THE PROBLEM: The required output is an exact restatement of the lines, starting with the one that contains "Viewport: 1280px width, 800px height." and finishing with the last line of the listing. It contains no pictures.

DATA FOR PROCESSING:
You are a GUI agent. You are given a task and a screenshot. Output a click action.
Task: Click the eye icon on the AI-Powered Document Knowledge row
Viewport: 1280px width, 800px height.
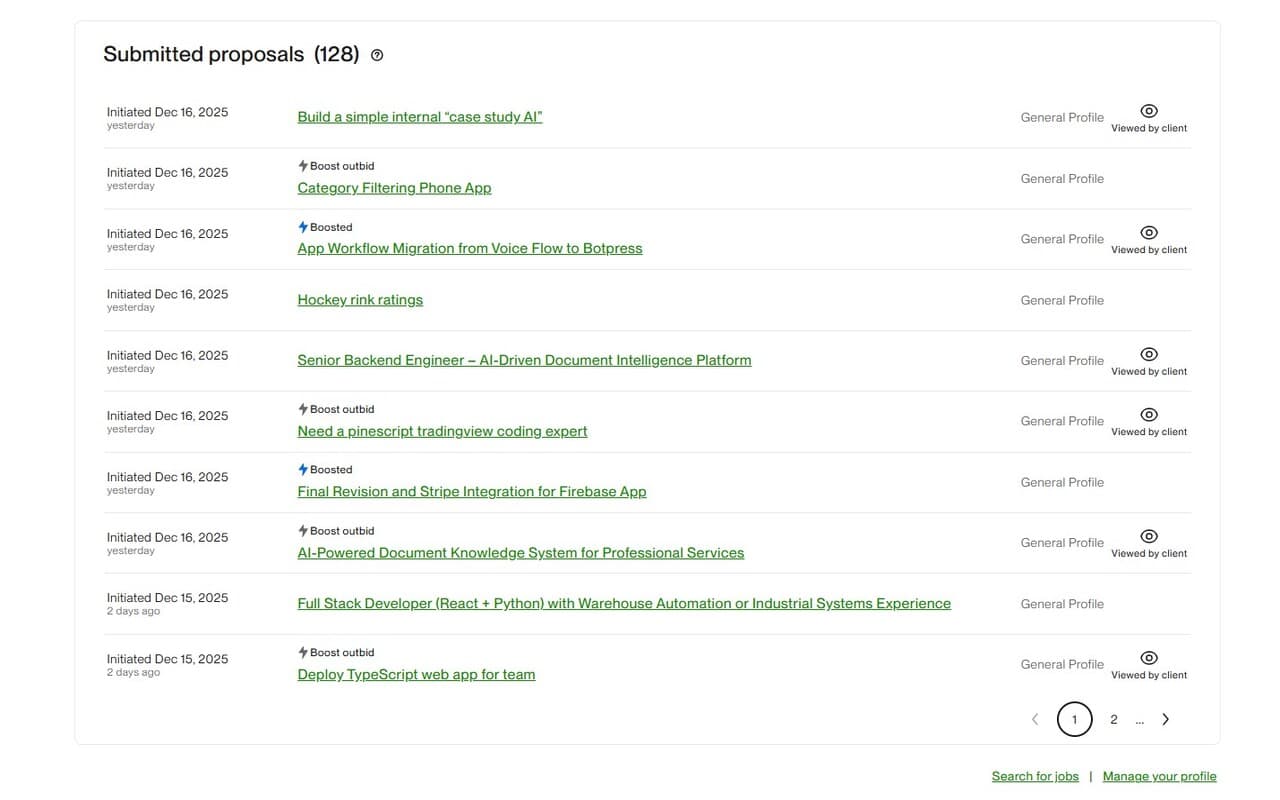point(1148,535)
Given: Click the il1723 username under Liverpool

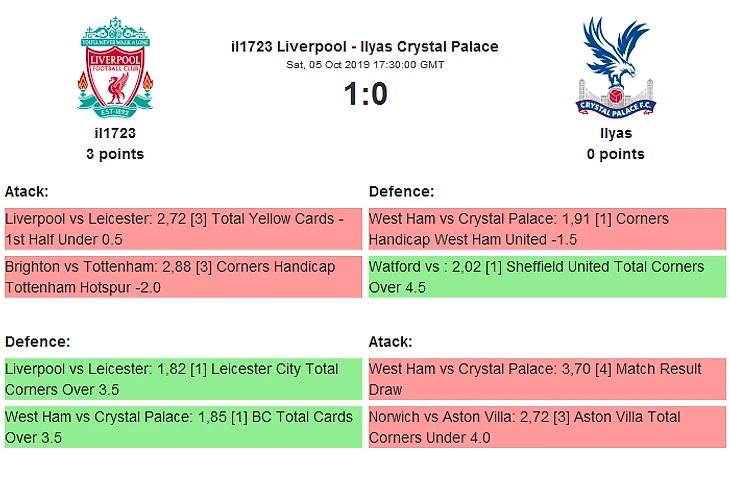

SOLVED PROBLEM:
Viewport: 1280px width, 800px height.
point(1148,535)
Given: Click the il1723 username under Liverpool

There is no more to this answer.